Correlation Between Innovator Premium and Saba Capital
Can any of the company-specific risk be diversified away by investing in both Innovator Premium and Saba Capital at the same time? Although using a correlation coefficient on its own may not help to predict future stock returns, this module helps to understand the diversifiable risk of combining Innovator Premium and Saba Capital into the same portfolio, which is an essential part of the fundamental portfolio management process.
By analyzing existing cross correlation between Innovator Premium Income and Saba Capital Income, you can compare the effects of market volatilities on Innovator Premium and Saba Capital and check how they will diversify away market risk if combined in the same portfolio for a given time horizon.

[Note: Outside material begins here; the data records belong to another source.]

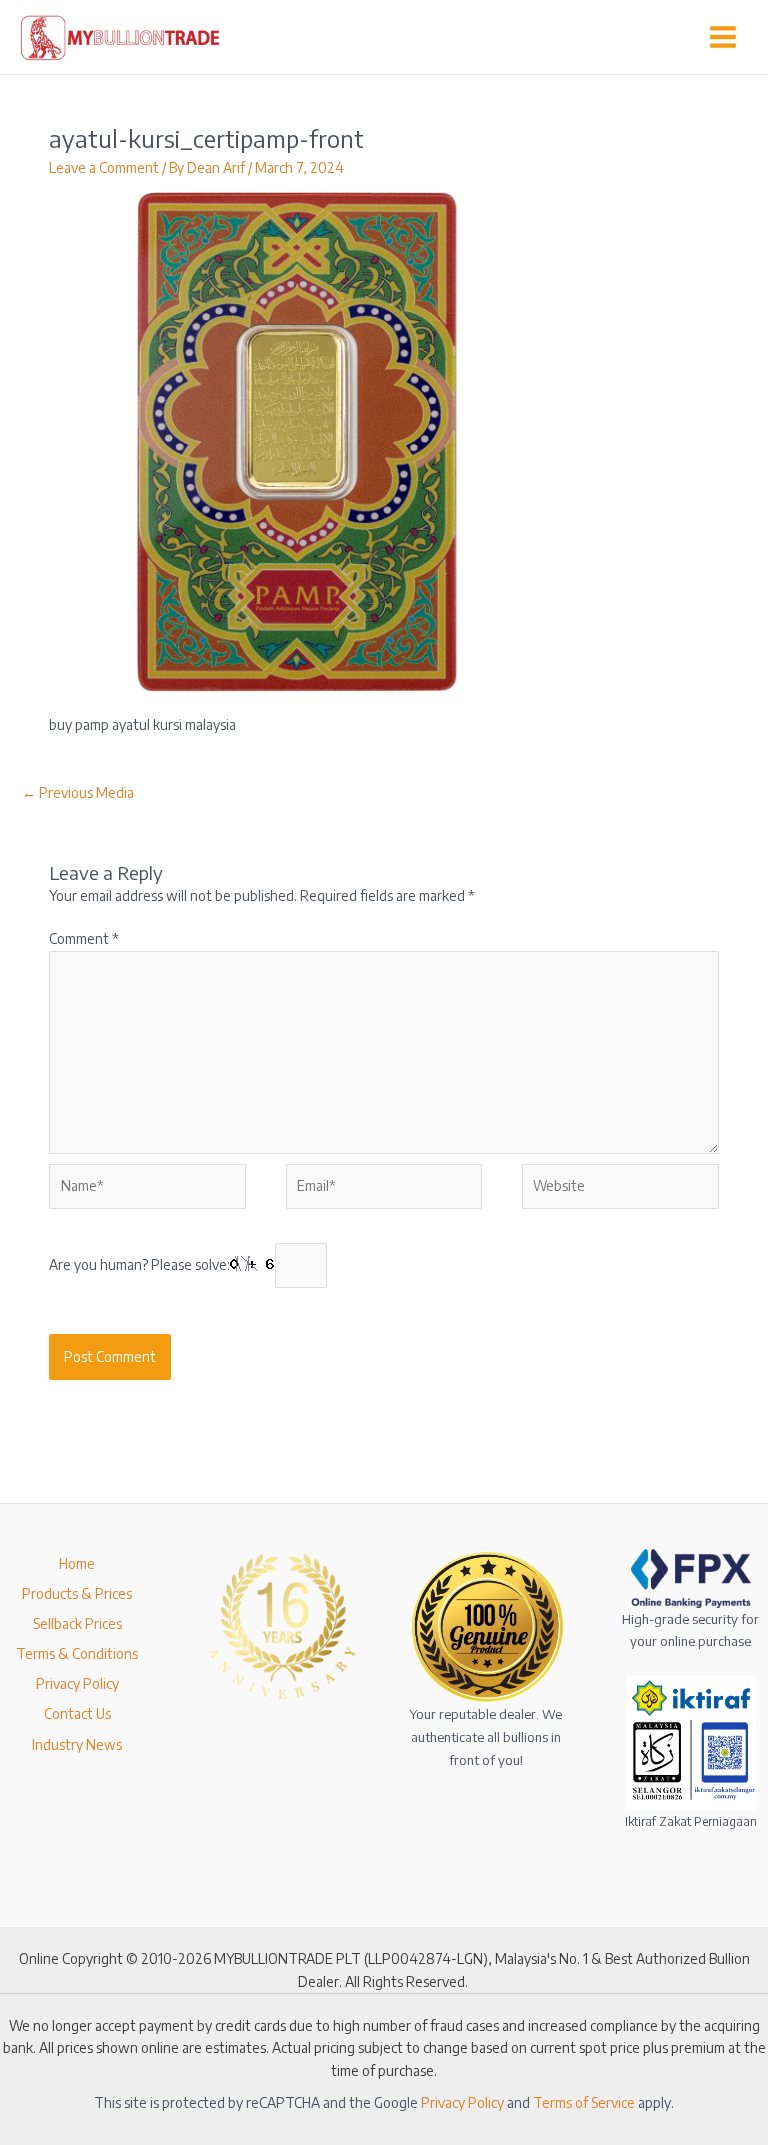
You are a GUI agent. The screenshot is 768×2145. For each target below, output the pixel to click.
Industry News (77, 1744)
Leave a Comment (104, 167)
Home (77, 1563)
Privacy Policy (77, 1683)
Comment (84, 938)
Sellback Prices (77, 1623)
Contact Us (77, 1713)
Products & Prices (77, 1593)
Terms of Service (584, 2102)
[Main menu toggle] (723, 37)
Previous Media (78, 792)
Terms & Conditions (77, 1653)
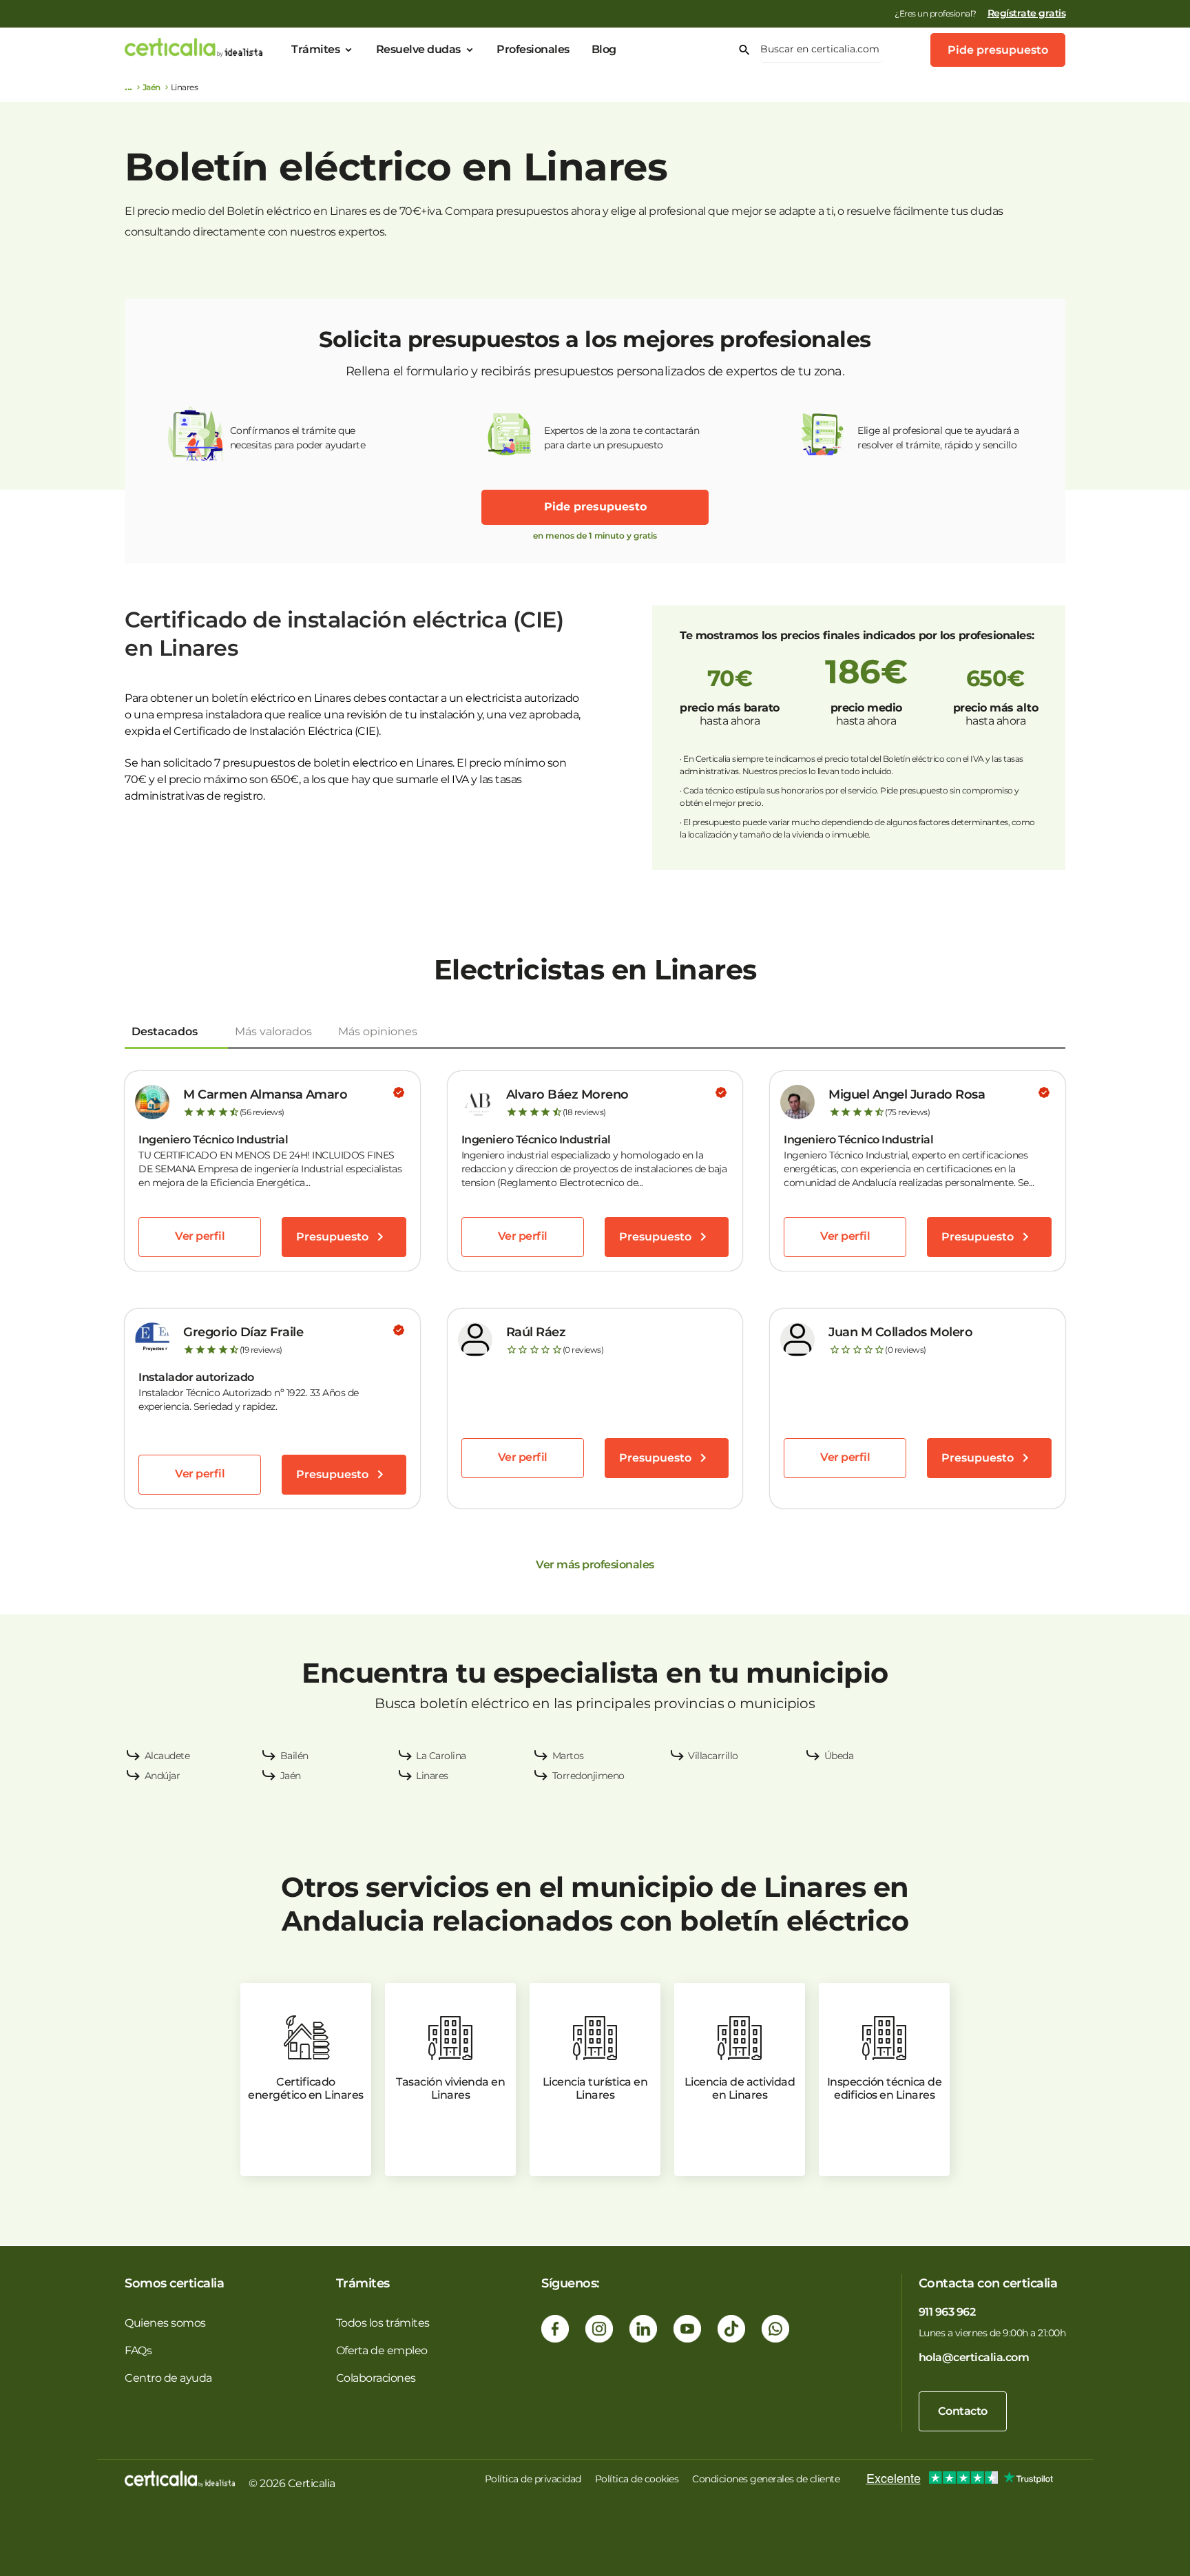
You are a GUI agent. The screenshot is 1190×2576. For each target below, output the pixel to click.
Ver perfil (200, 1236)
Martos (568, 1755)
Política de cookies (637, 2479)
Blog (604, 49)
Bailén (294, 1755)
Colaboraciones (376, 2378)
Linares (432, 1775)
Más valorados (273, 1031)
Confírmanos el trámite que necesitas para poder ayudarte (298, 437)
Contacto (963, 2411)
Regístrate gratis (1027, 13)
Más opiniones (377, 1031)
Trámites (315, 49)
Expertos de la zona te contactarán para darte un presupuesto (621, 437)
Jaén (151, 87)
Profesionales (533, 49)
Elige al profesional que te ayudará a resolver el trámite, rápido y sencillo (938, 437)
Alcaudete (167, 1755)
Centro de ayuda (168, 2378)
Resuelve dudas (418, 49)
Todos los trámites (383, 2322)
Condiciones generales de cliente (765, 2479)
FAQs (138, 2350)
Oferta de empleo (382, 2350)
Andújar (162, 1775)
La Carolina (441, 1755)
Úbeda (839, 1755)
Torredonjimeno (588, 1775)
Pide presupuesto (998, 49)
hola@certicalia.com (974, 2357)
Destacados (165, 1031)
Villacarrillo (713, 1755)
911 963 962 (947, 2311)
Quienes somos (165, 2322)
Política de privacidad (533, 2479)
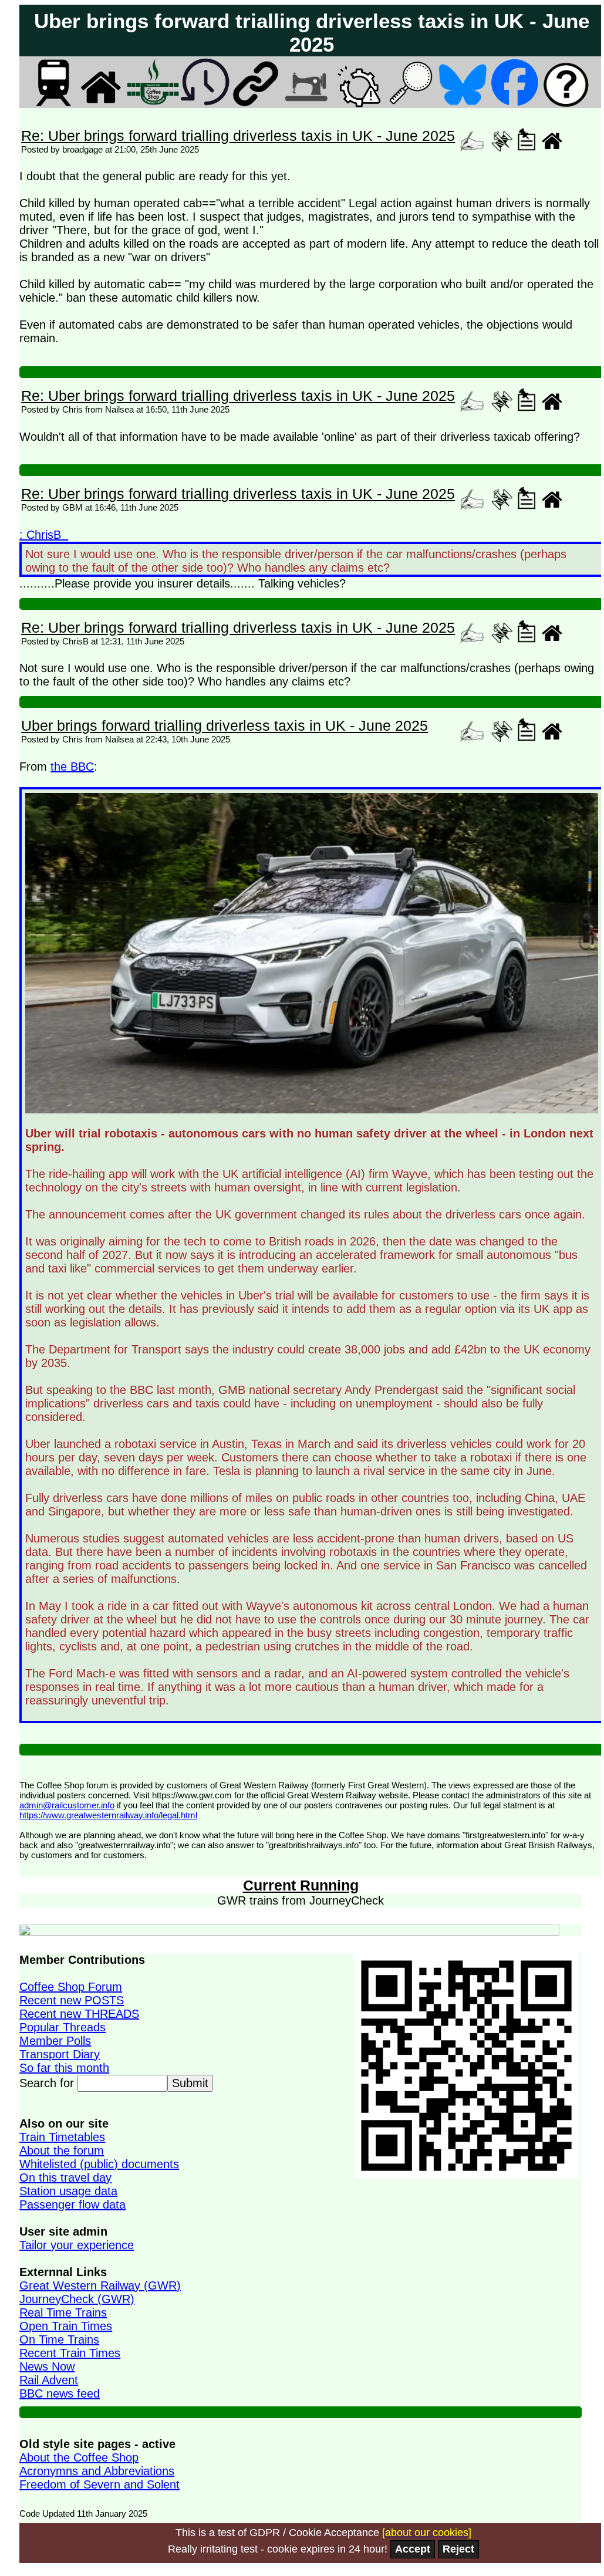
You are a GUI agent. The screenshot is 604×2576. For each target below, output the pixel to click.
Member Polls (55, 2040)
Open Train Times (65, 2326)
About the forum (61, 2150)
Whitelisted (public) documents (99, 2164)
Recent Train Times (69, 2353)
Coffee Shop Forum (70, 1986)
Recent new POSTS (71, 2000)
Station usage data (68, 2191)
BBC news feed (59, 2393)
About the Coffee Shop (79, 2457)
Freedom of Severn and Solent (99, 2484)
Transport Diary (59, 2054)
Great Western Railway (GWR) (100, 2285)
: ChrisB (43, 534)
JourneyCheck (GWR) (76, 2299)
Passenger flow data (72, 2204)
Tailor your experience (76, 2245)
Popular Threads (62, 2027)
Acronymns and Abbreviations (96, 2470)
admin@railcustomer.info (66, 1805)
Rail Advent (48, 2380)
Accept (412, 2549)
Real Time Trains (63, 2312)
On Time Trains (59, 2339)
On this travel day (65, 2177)
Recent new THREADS (79, 2013)
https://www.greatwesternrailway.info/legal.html (108, 1815)
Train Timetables (62, 2137)
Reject (458, 2549)
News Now (47, 2366)
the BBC (72, 766)
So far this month (64, 2067)
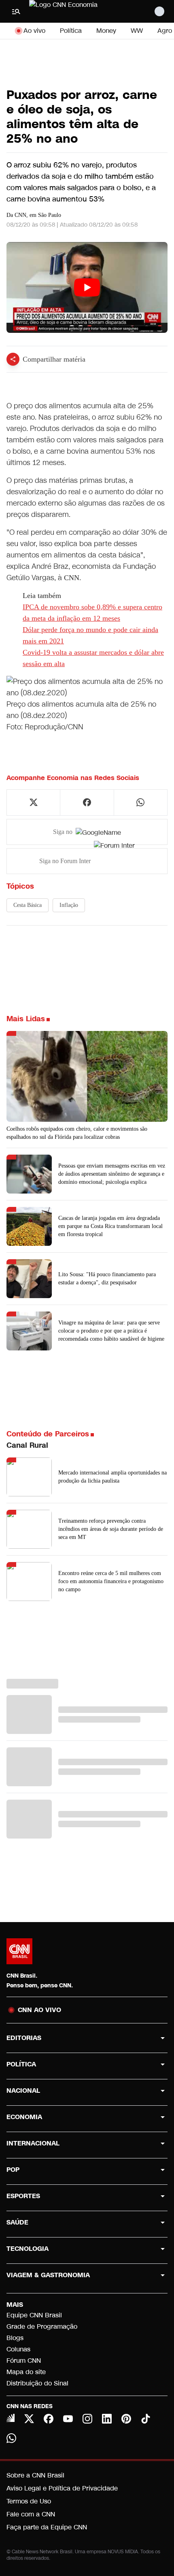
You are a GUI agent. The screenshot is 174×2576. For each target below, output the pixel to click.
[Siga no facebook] (87, 802)
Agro (164, 30)
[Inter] (10, 2418)
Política (71, 30)
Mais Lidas (25, 1019)
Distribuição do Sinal (37, 2383)
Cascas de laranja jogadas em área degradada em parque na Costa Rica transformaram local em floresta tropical (110, 1226)
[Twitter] (29, 2419)
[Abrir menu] (16, 11)
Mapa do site (26, 2372)
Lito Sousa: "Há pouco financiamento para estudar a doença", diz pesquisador (107, 1278)
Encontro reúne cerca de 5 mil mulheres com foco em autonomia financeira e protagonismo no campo (110, 1581)
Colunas (18, 2349)
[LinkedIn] (107, 2419)
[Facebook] (48, 2419)
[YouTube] (68, 2419)
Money (106, 30)
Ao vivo (34, 30)
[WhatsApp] (11, 2438)
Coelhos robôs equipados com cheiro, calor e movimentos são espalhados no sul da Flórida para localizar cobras (76, 1133)
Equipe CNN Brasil (34, 2315)
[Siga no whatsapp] (140, 802)
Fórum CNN (23, 2360)
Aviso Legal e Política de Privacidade (62, 2488)
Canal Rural (27, 1445)
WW (137, 30)
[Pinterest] (126, 2419)
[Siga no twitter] (34, 802)
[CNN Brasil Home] (73, 11)
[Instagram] (87, 2419)
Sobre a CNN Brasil (35, 2475)
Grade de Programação (41, 2326)
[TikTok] (146, 2419)
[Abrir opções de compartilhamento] (12, 359)
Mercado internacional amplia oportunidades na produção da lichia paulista (112, 1477)
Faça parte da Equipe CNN (46, 2527)
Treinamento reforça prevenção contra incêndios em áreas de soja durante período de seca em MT (110, 1529)
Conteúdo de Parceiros (47, 1434)
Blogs (14, 2337)
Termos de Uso (28, 2501)
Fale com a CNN (30, 2514)
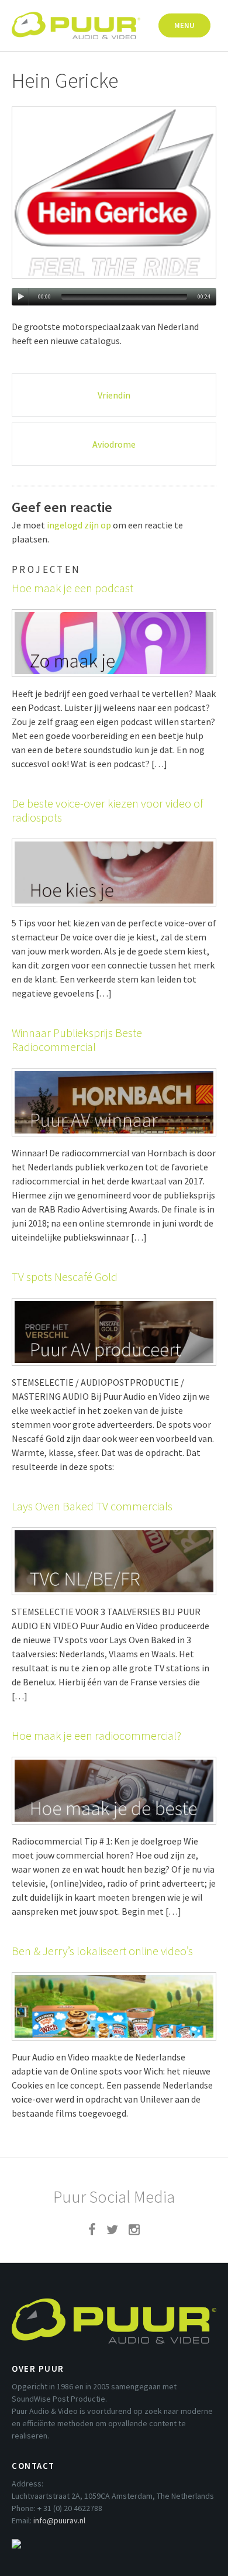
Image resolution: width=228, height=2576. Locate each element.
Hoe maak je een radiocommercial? (96, 1735)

You can also utilize pair trading strategies of matching a long position in Innovator Premium with a short position of Saba Capital. Check out your portfolio center. Please also check ongoing floating volatility patterns of Innovator Premium and Saba Capital.
Diversification Opportunities for Innovator Premium and Saba Capital
0.88 | Correlation Coefficient |
Very poor diversification
The 3 months correlation between Innovator and Saba is 0.88. Overlapping area represents the amount of risk that can be diversified away by holding Innovator Premium Income and Saba Capital Income in the same portfolio, assuming nothing else is changed. The correlation between historical prices or returns on Saba Capital Income and Innovator Premium is a relative statistical measure of the degree to which these equity instruments tend to move together. The correlation coefficient measures the extent to which returns on Innovator Premium Income are associated (or correlated) with Saba Capital. Values of the correlation coefficient range from -1 to +1, where. The correlation of zero (0) is possible when the price movement of Saba Capital Income has no effect on the direction of Innovator Premium i.e., Innovator Premium and Saba Capital go up and down completely randomly.
Pair Corralation between Innovator Premium and Saba Capital
Given the investment horizon of 90 days Innovator Premium is expected to generate 10.49 times less return on investment than Saba Capital. But when comparing it to its historical volatility, Innovator Premium Income is 7.95 times less risky than Saba Capital. It trades about 0.1 of its potential returns per unit of risk. Saba Capital Income is currently generating about 0.13 of returns per unit of risk over similar time horizon. If you would invest 864.00 in Saba Capital Income on September 22, 2024 and sell it today you would earn a total of 25.00 from holding Saba Capital Income or generate 2.89% return on investment over 90 days.
Time Period | 3 Months [change] |
Direction | Moves Together |
Strength | Strong |
Accuracy | 100.0% |
Values | Daily Returns |
Innovator Premium Income vs. Saba Capital Income
Performance |
Timeline |
Innovator Premium Income |
Saba Capital Income |
Innovator Premium and Saba Capital Volatility Contrast
Predicted Return Density |
Returns |
Pair Trading with Innovator Premium and Saba Capital
The main advantage of trading using opposite Innovator Premium and Saba Capital positions is that it hedges away some unsystematic risk. Because of two separate transactions, even if Innovator Premium position performs unexpectedly, Saba Capital can make up some of the losses. Pair trading also minimizes risk from directional movements in the market. For example, if an entire industry or sector drops because of unexpected headlines, the short position in Saba Capital will offset losses from the drop in Saba Capital's long position.Innovator Premium vs. First Trust Cboe | Innovator Premium vs. Innovator Equity Power | Innovator Premium vs. FT Cboe Vest |
Saba Capital vs. Vanguard Total Stock | Saba Capital vs. SPDR SP 500 | Saba Capital vs. iShares Core SP | Saba Capital vs. Vanguard Total Bond |
Check out your portfolio center.Note that this page's information should be used as a complementary analysis to find the right mix of equity instruments to add to your existing portfolios or create a brand new portfolio. You can also try the Price Exposure Probability module to analyze equity upside and downside potential for a given time horizon across multiple markets.